No fim da Idade Média e na Renascença não havia mercado de arte como se conhece hoje. A nobreza ou o clero não compravam obras prontas de artistas – eles as encomendavam, na maioria absoluta das vezes até o estilo do que seria pintado ou esculpido. Os retratos dos reis e dos nobres, sempre executados com extrema benevolência com relação aos traços fisionômicos de quem os encomendava, eram mais bem pagos dos que as cenas bíblicas.

A italiana Isabella d’Este, marquesa de Mântua (1474-1539), indicava ao artista até as nuances de cores e o tamanho das obras que queria. Ticiano, um dos maiores pintores da Renascença, teve de aguentar os caprichos da nobre italiana. Até o século XVII era normal considerar o artista como um simples executor, e o mecenas como o verdadeiro criador conceitual da obra.

Em suas memórias, o escultor florentino Benvenuto Cellini (1500-1571) lembra o que lhe disse um cardeal romano. “Nós somos os inventores. Vocês, os técnicos que sabem executar uma boa ideia.” No século XIV ou no XVII, retratavam-se reis, príncipes e nobres. Foi apenas com o fim do mecenato que, sem a obra sob encomenda, os artistas foram obrigados a sair em busca de um lugar ao sol no mercado, onde tentavam vender o produto de seu trabalho a quem estivesse interessado.

O primeiro a revolucionar o tradicional equilíbrio entre o mecenas e o protegido foi Michelangelo (1475-1564), que com apenas 29 anos ousou desafiar o poderoso papa Júlio II, uma das figuras mais marcantes da Renascença. Ocorre que Michelangelo, que teve vários mecenas ao longo da vida, já desfrutava de prestígio como artista e, diante disso, o papa, em várias oprotunidades, foi obrigado a ceder.

Quando Júlio II lhe encomendou seu próprio mausoléu, detalhando exatamente como o queria, Michelangelo tentou impor suas próprias ideias, mas não conseguiu. Após seis tentativas de projeto e trinta anos de brigas com o papa e seus sucessores, o monumento afinal foi inaugurado – duas décadas depois da morte de Júlio II e com o projeto que a Igreja aprovara.

RIVAL – Não fossem as desavenças de Michelangelo com seu papa/mecenas, no entanto, o mundo da arte não contaria com um de seus maiores monumentos em todos os tempos – os afrescos perpetrados por ele na Capela Sistina. A princípio, Michelangelo fora contratado pelo Vaticano como escultor, mas Júlio II decidiu que o artista mudaria de ofício, pintando, mesmo a contragosto, o teto da Capela Sistina.

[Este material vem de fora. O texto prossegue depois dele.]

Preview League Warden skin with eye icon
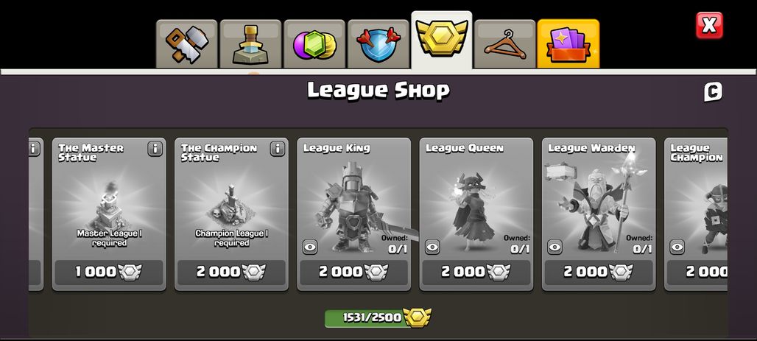The height and width of the screenshot is (341, 757). (555, 247)
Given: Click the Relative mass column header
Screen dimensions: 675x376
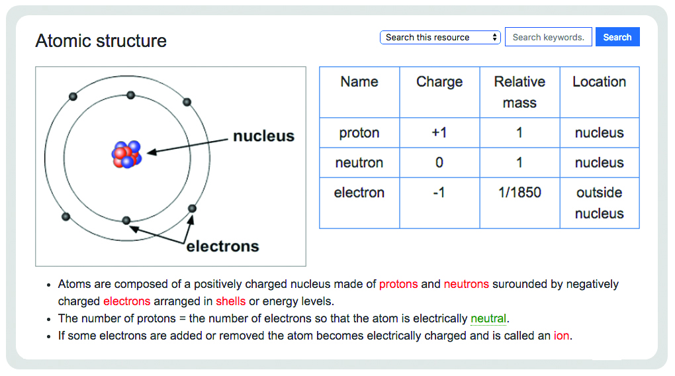Looking at the screenshot, I should 519,92.
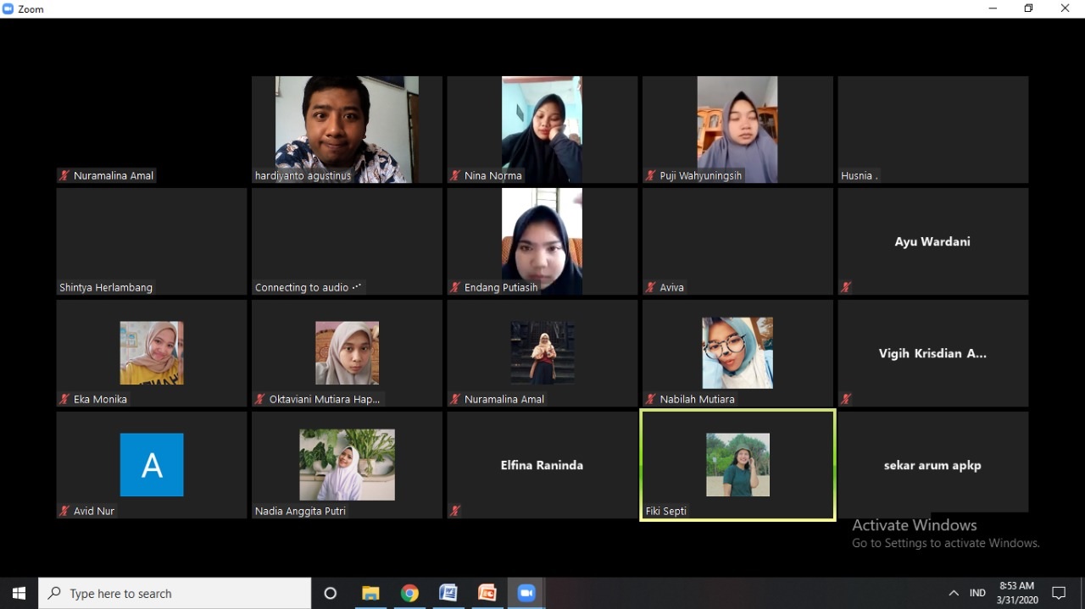Click the Zoom logo in the title bar
Screen dimensions: 1085x609
point(8,8)
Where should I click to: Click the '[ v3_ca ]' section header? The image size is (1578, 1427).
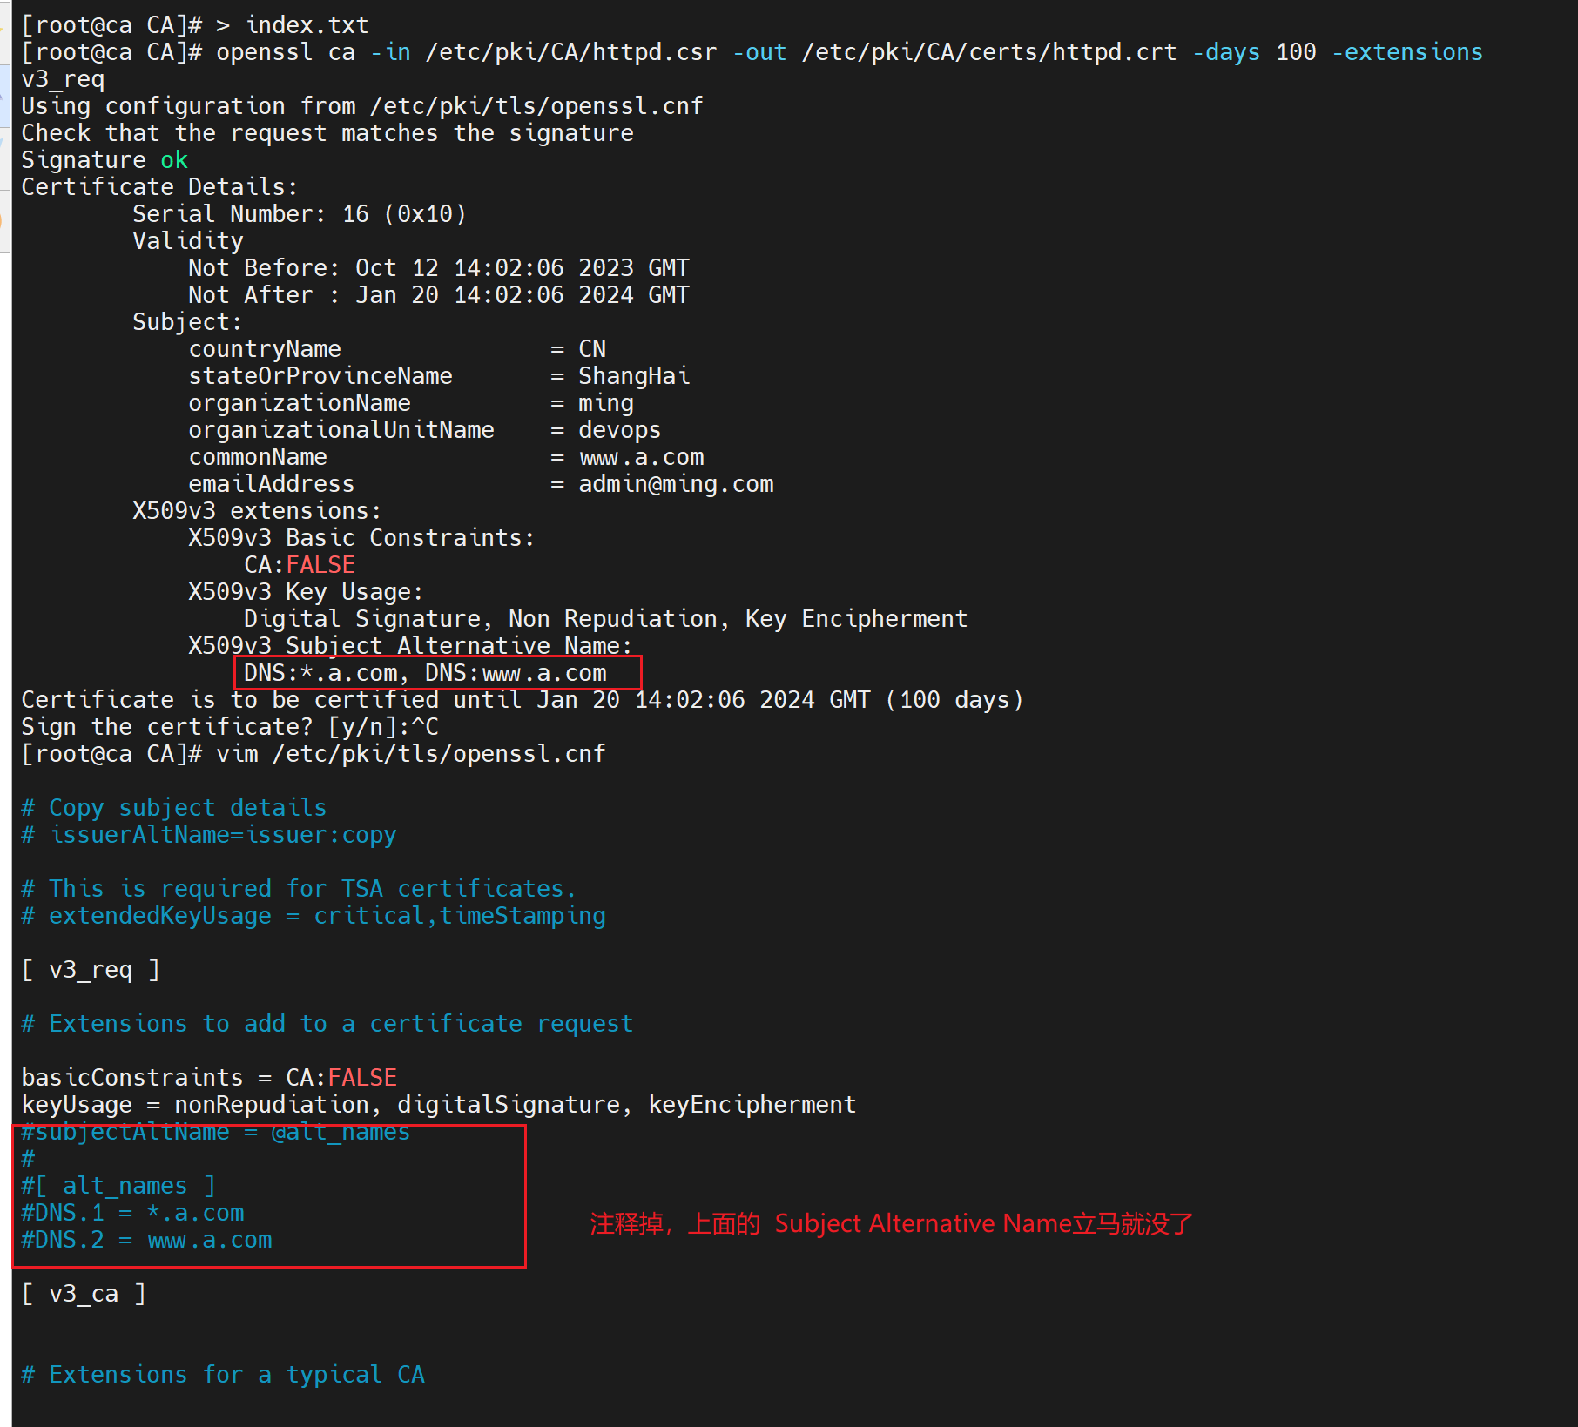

Enquanto Michelangelo trabalhava na capela, seu jovem rival, Rafael (1483-1520), também a mando de Júlio II, foi contratado para pintar os aposentos papais. O mais notável afresco da série de Rafael é A Escola de Atenas, em que ele representa a visão que a Renascença tinha da Grécia antiga. No centro da pintura estão Platão, com a mão direita erguida, e Aristóteles.

Os mecenas só começaram a rarear no cenário das artes no século XVII. Os tempos começavam a mudar com rapidez e, na luta pelo prestígio entre laicos poderosos e papas ricos, não havia mais espaço para amizades artísticas. O pintor e o escultor eram chamados para executar determinada obra, recebiam um adiantamento e estabelecia-se a data de entrega do trabalho encomendado.

O primeiro a recusar esse sistema foi o pintor e poeta napolitano Salvatore Rosa (1615-1673), que escandalizou meio mundo anunciando: “Não posso aceitar dinheiro adiantado nem quero sugestões – eu não dependo do príncipe mas de minha inspiração”. Inspiração não era um termo normal nas relações entre mecenas e artistas, e o mecenato a partir dessa época começou a se modificar até desaparecer.

Até então, porém, os mecenas desempenharam um papel sem paralelo na história da arte. Principalmente na Itália, e pelas mãos da família cujo nome se tornou sinônimo do mais rico e produtivo mecenato de que se tem notícia: os Medici, de Florença. Sob seus auspícios, floresceram gênios como Leonardo da Vinci e Rafael.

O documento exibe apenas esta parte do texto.